Stakeholders want global citizens’ action in fight against climate change

With the intensification of climate impacts by way of foods, droughts, and wildfires around the world, stakeholders at the School of Ecology on Propelling the Energy Transition has stated that what will bring about a respite is a global and organized citizens action in the line of what is already emerging. 

Speaking on overcoming Climate Action Inertia during training by the school management recently in Bayelsa, HOMEF Director, Dr. Nnimmo Bassey, said it would be expected that global emergency measures would be taken to tackle the climate crisis, adding that the heart of the Paris Agreement, is failing to cut emissions at levels necessary to tackle the unfolding global heating just as was foreseen by critical analysts, saying politicians willfully avoid climate action.

Bassey said the unholy wedlock between fossil fuel industries and governments has locked societies on the fossil pathway and made it seem like dependence on dirty energy is both inevitable and unavoidable.

According to him, “Nigeria and other African countries, top political leaders are insisting that moving away from fossil fuels will spell economic doom, intensive energy deficits and a reign of poverty. It is not hard to see how false these arguments are. 

“The average Nigerian has been plunged into excruciating poverty and massive energy deficit despite 64 years of fossil fuel extraction and exports. Politicians cannot convince anyone that two more decades of destructive extraction and pollution would suddenly turn the horrible indices around.

“This School of Ecology on Propelling the Energy Transition aims to achieve what the name says, force change from bad or dirty to good or renewable energy. With our partners in Latin America, Southeast Asia, and Africa, we believe that there are lessons that can be learned from available wisdom and applied to fundamentally tip the scales away from polluting and harmful activities.

“We are actively learning from indigenous wisdom which largely encourage living within planetary limits and in harmony with Nature. Our youths can pick up the wisdom of the elders, process and adapt them in innovative ways to bring about the needed change.

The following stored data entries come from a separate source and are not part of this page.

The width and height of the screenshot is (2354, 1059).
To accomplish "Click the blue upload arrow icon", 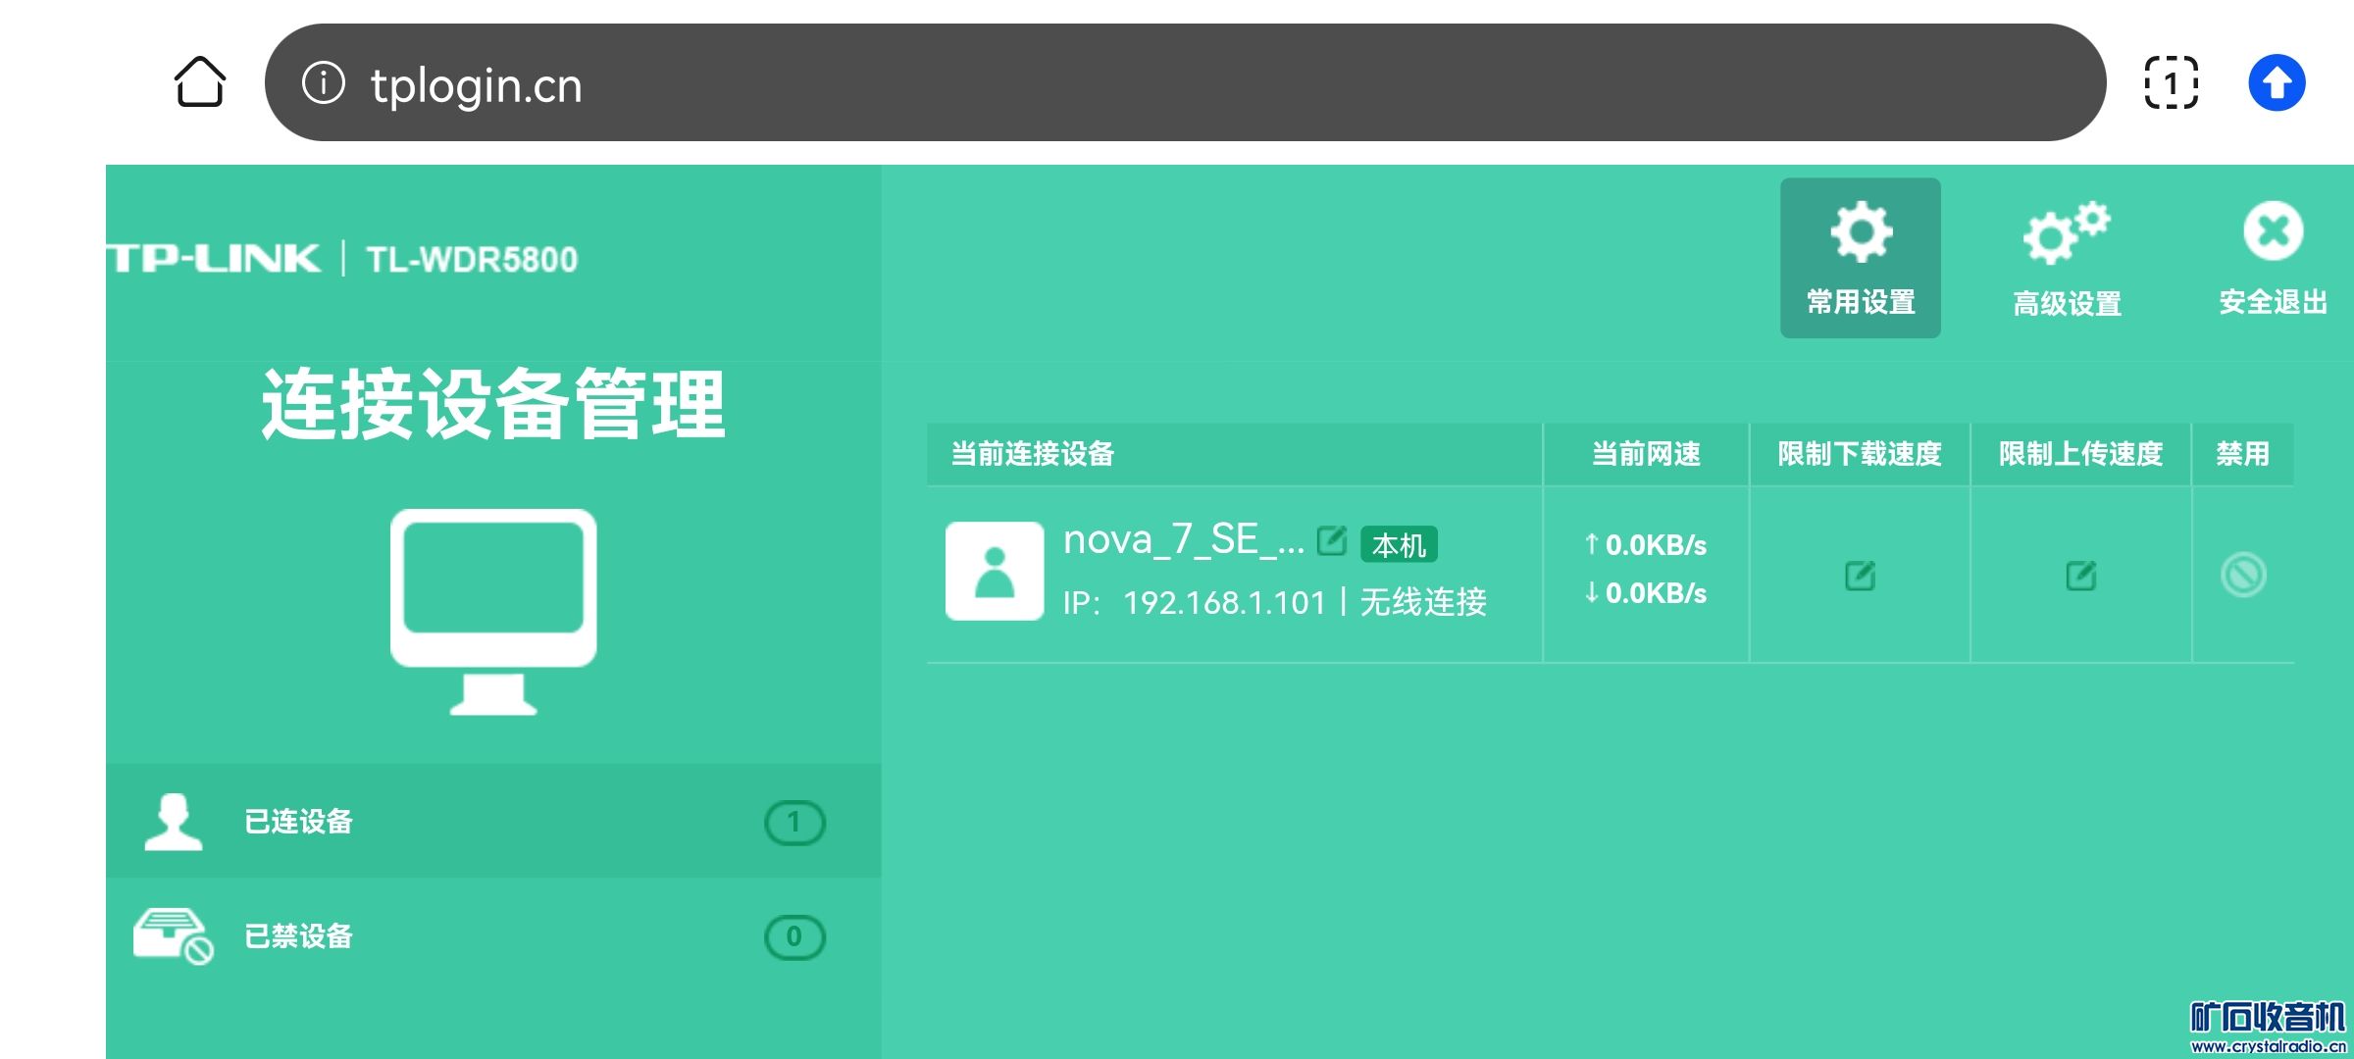I will (x=2277, y=82).
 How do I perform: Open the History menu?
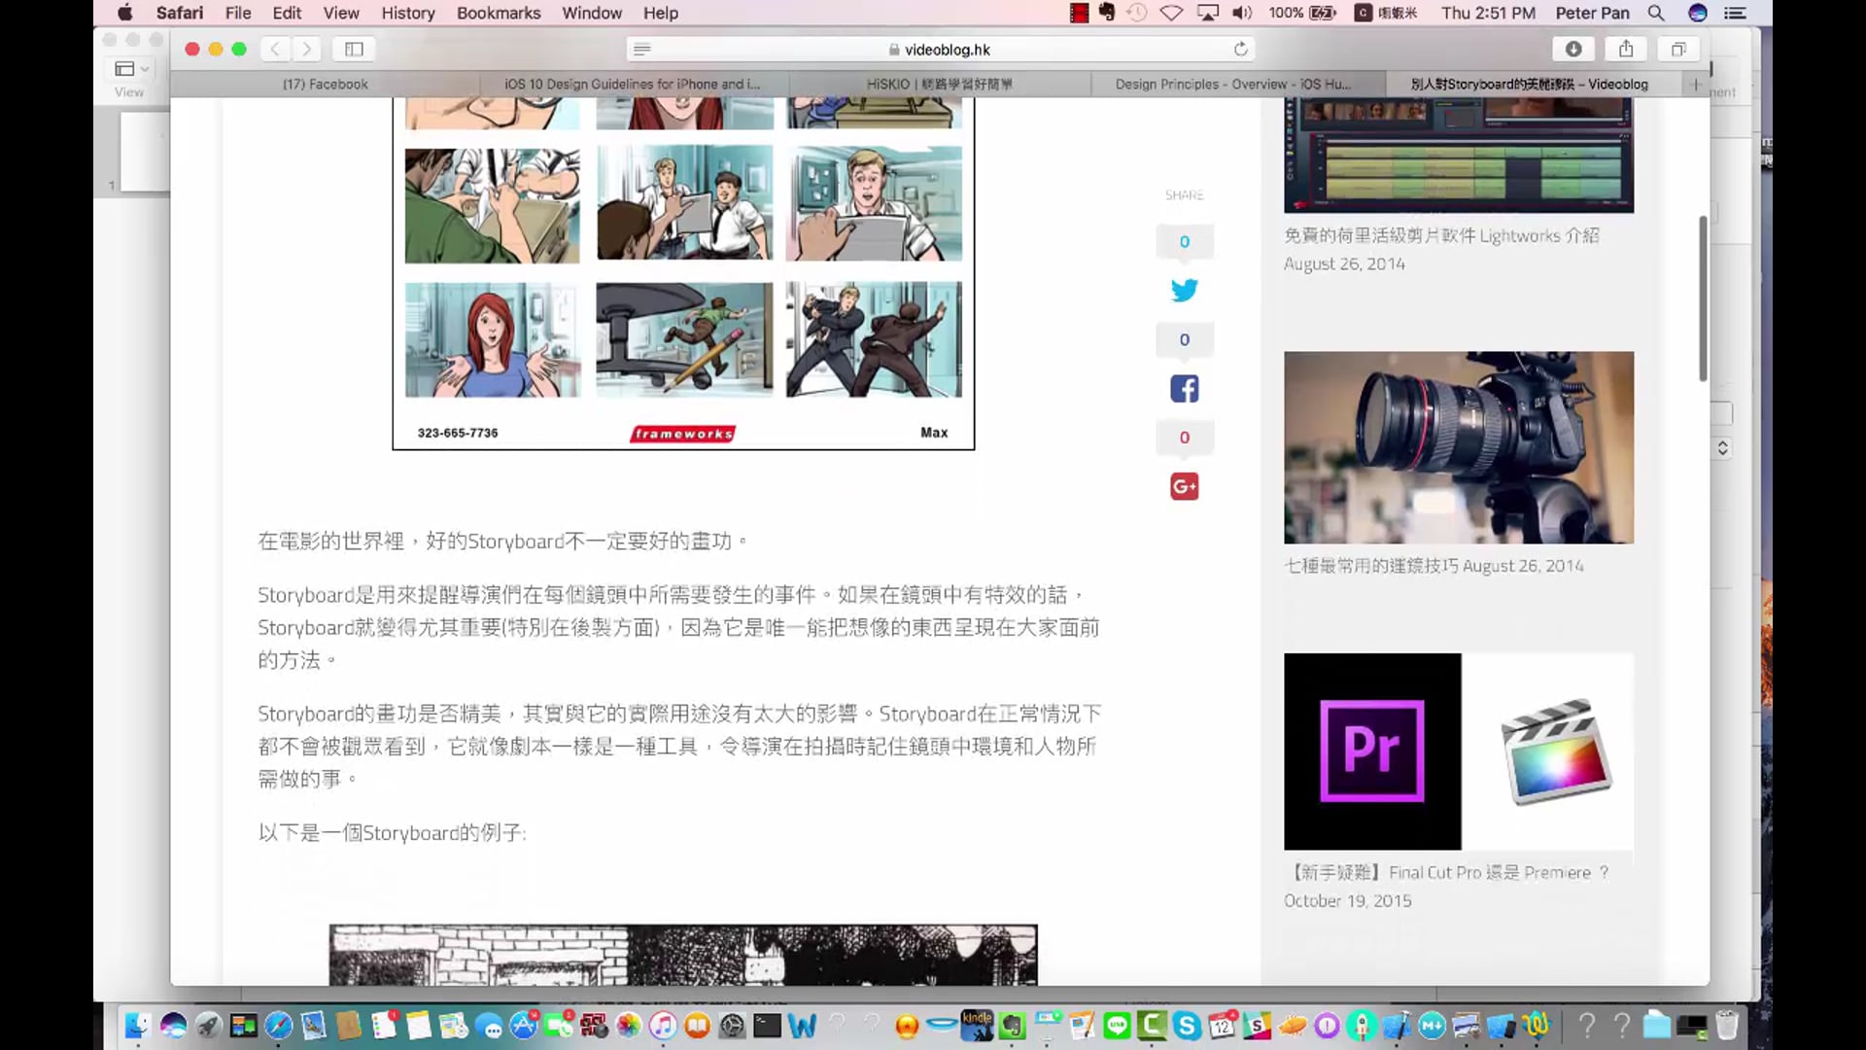407,13
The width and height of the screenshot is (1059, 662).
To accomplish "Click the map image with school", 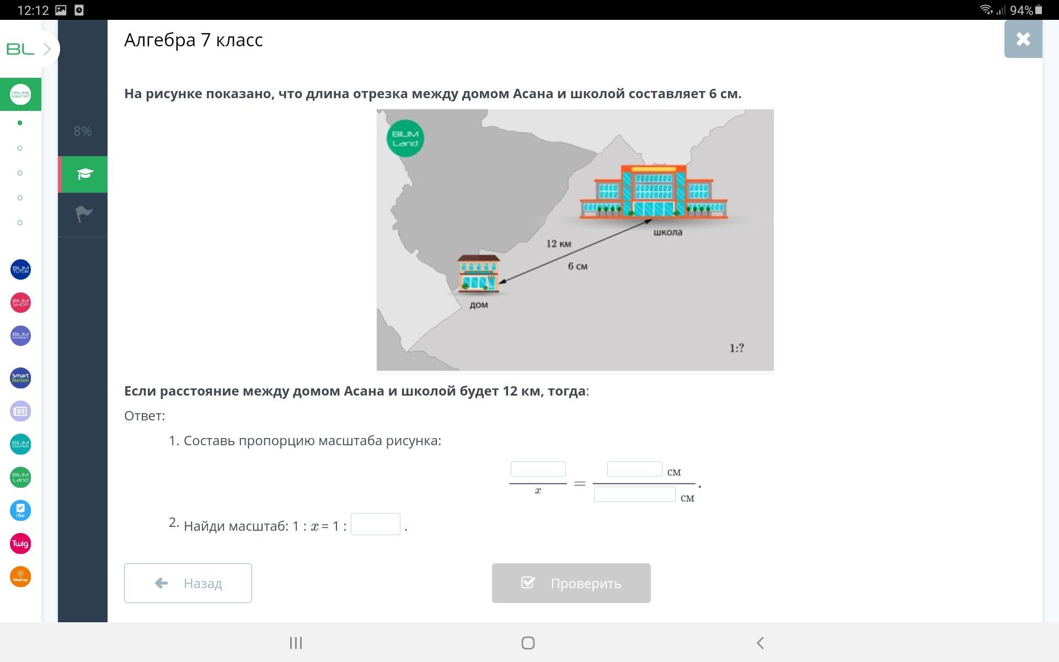I will [x=575, y=240].
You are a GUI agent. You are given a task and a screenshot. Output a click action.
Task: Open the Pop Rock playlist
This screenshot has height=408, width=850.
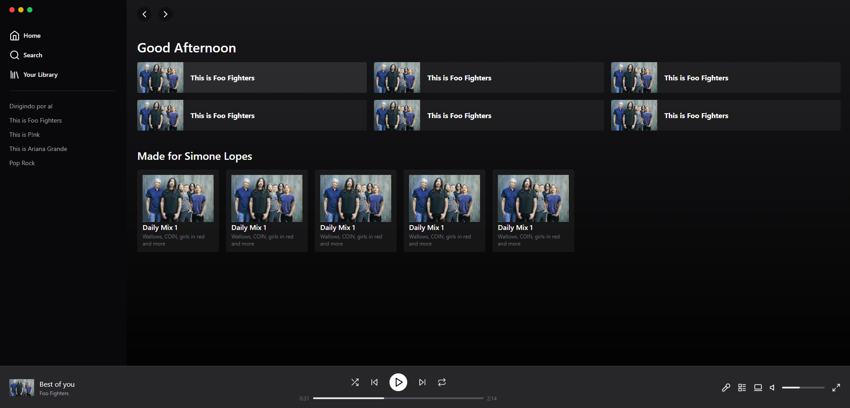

“The indications from multilateral actions prompted by the Paris Agreement of the UNFCCC are tilting more towards the perpetuation of polluting activities and then embarking on carbon removal from the atmosphere, or at pollution sources to buy time by delaying climate action while offloading the impacts on the youths and children.

“This school denounces the intergenerational crimes connected to insistence on energy firms that harm humanity and the Planet. You have heard of ongoing moves towards divestment which the Niger Delta Convergence Manifesto characterizes as criminal flight, a move to profit from avoiding responsibilities for current and historical ecocide. Still in Africa, there is a push for exploitation of oil in the Okavango Basin in Namibia/Botswana, and insistence on drilling in Virunga (DRC) and in the Saloum Delta in Sénégal.